• _Document passage_:
..........
When you Choose Shabbat, you choose to learn that every Shabbat is different and special. This week I learned about Parashat Lech Lecha, the third weekly Torah portion in the annual cycle of Torah readings. The words Lech Lecha can be loosely translated as, “Go Out”, “Leave” or “Get Out You”; a command from G-d addressed to Avram and Sarai who at the time were residents of Ur Kasdim in Mesopatamia (Iraq).
According to Wikipedia,, Lech Lecha (Genesis 12:1 through 17:27) contains a total of 6,336 Hebrew letters, 1,686 words, 126 verses and 208 lines of the Torah Scroll. This week’s Torah reading includes many moving parts; G-d’s calling of Avram, Avram’s passing off his wife Sarai as his sister and dividing the land with his nephew Lot, Sara’s tensions with her maid Hagar and Hagar’s son Ishmael and the covenant of circumcision (brit milah), to name a few. In the Torah portion, G-D makes a covenant with Avram promising to make his descendant’s a great nation and changes Avram’s name to Abraham, who has a child with Hagar and names him Ishmael. G-d them promises Abraham’s barren wife, Sarah, that she will have a child.
Rabbi Michael D Klein of Temple Torat Emet offers his insights on this week’s Torah reading, Lech Lecha for Shabbat November 9, 2024 aka 8 Cheshvan 5785:
“How much faith would it take for a family to leave everybody and everything behind and to travel 2500 miles based on a promise from G-d? This time of year, when we commemorate Kristallnacht, I think of my family including my Father z”l and others, who escaped the Shoah, at the peril of their lives, to travel to unknown lands. I think of the Pilgrims, who escaped persecution in Europe and traveled by ship crossing over an unknown ocean to an unknown continent in order to seek a freer life for their families.
..........
• _Information shown_:
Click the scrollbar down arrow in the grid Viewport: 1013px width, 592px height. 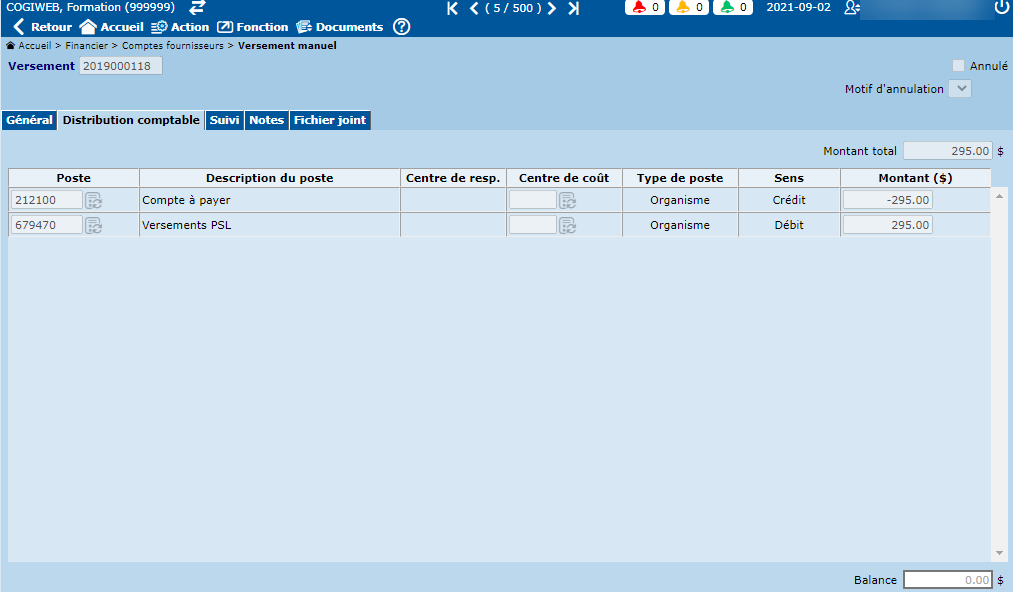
..........
• _Problem set_:
(a) In the Lech Lecha passage, how many verses does the Torah portion contain?
(b) Carry the Lech Lecha passage forward from its last sentence.

• _Responses to the tasks_:
(a) 126 verses.

(b)
G-d tells Avram and Sarai to leave their ancestral homeland of Ur and to travel to an unknown location where they will fulfill the covenant and be blessed by inheriting the Land of Canaan-later to be named Israel. There they will become the ancestors of a great nation and will have a special covenantal relationship with G-d. Not only do Avram and Sarai obey G-d’s commandments, they establish their lives in Beer Sheva and are known far and wide in ancient Canaan as an outpost of welcome and hospitality to weary travelers, many of whom adopt the faith of their host and hostess.
Dealing with global change is never easy. What Avram and Sarai accomplish is a template for all those who must face seemingly insurmountable difficulties based on the adage, “Faith Moves Mountains”. When we are compelled to deal with upheavals in our lives, this is the ultimate challenge. Do we have enough faith in G-d to follow our innermost connection to faith and take the spiritual path?“
Questions to Ponder :
- What other motivation might have caused Terach to leave Ur?
- How does the narrative of Avram and Sarai represent a paradigm shift in the relationship between G-d and humans?
- How do G-d’s words to Avram and Sarai contain both promises and challenges?
- How does Avram’s challenge G-d in the Sodom and Gomorrah story? What does this represent?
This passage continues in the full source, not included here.